It is interesting to note that even decades later few people made the connection of Starship Troopers to fascism. It’s also hard to believe an entire movie got you to root for the wrong side. Despite the critical savaging of the film the script was hot at the time. Casper Van Dien beat out Matt Damon, among others, for the role of Johnny Rico. While hindsight may see that casting differently, I think Van Dien was actually perfect for Rico. Van Dien is one hundred percent believable in his naivete and commitment to the cause.

Casper Van Dien as Juan Rico and Dina Meyer as Dizzy Flores

The rest of the cast of the film was a mix of newcomers and genre veterans.

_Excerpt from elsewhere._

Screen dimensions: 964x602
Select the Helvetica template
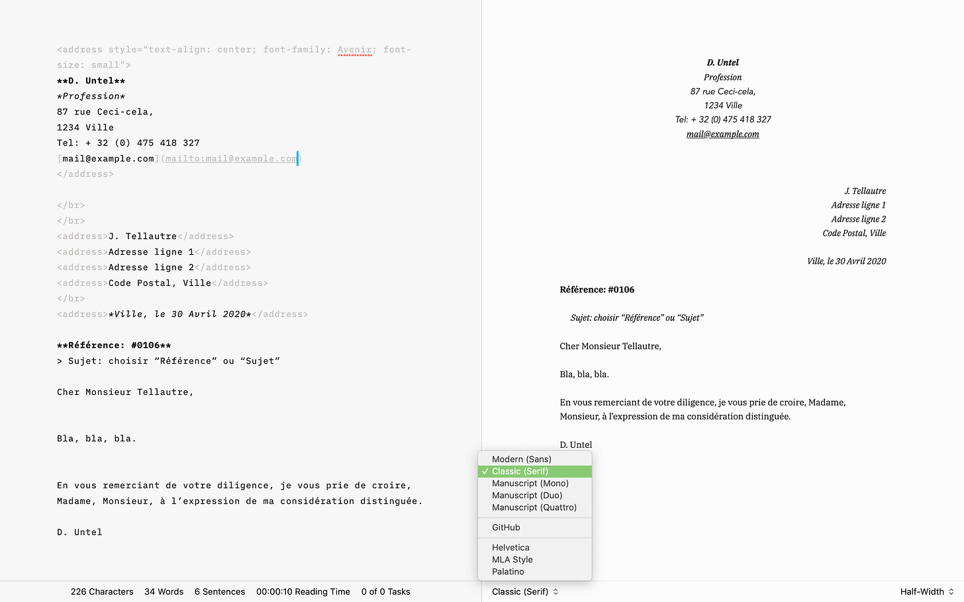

Michael Ironside is great as the deadpan, tough-as-nails commander leading his crew of roughnecks into battle, as is the always entertaining Clancy Brown as the by-the-book drill instructor taking the novice crew from high school to hellscape.

Other standouts include Seth Gilliam pre-The Wire fame, Jake Busey as the loveable goofy buddy to Rico, and Dean Norris (ten years before playing Hank on Breaking Bad) as the amputee veteran cheering on the new recruits. Dina Meyer, an underrated actress, turns in a great performance as Flores the tomboy cadet who finally gets Rico to see her before her tragic end.

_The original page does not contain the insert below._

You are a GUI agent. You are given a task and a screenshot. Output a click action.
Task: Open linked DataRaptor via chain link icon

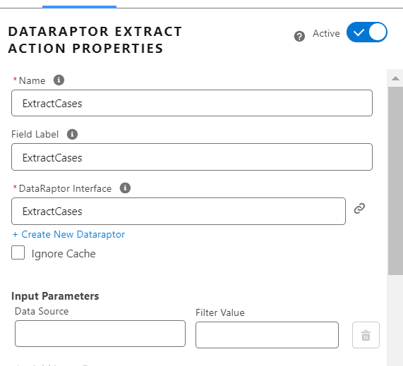coord(359,208)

By all accounts this wasn’t the easiest shoot.

Verhoeven lost his temper more than a few times at the actors on set, most of whom found themselves gazing at broomsticks for an eyeline. Although movie effects continue to amaze year after year it’s fair to say even by today’s standards the CGI in Starship Troopers still holds up. The swarm of bugs who seem to take countless rounds of ammunition to put down are properly creepy and relentless.

The most disturbing part of Starship Troopers is how beautiful the cast is compared to the bugs which are portrayed as repulsive, slimy, and grotesque by comparison. I realize an argument can be made “how else are bugs supposed to be portrayed? After all it’s very easy to dehumanize something that isn’t human at all.”

This would all be true if the film didn’t go to great lengths to describe the bugs as sneaky, clever, and even smart. That doesn’t sound like a bug. The film even has a “brain bug” that extracts intelligence from the humans in the most disturbing way possible.

It’s easy to watch all this and want the bugs dead. We are even shown images of children gleefully stomping on bugs in a propaganda video.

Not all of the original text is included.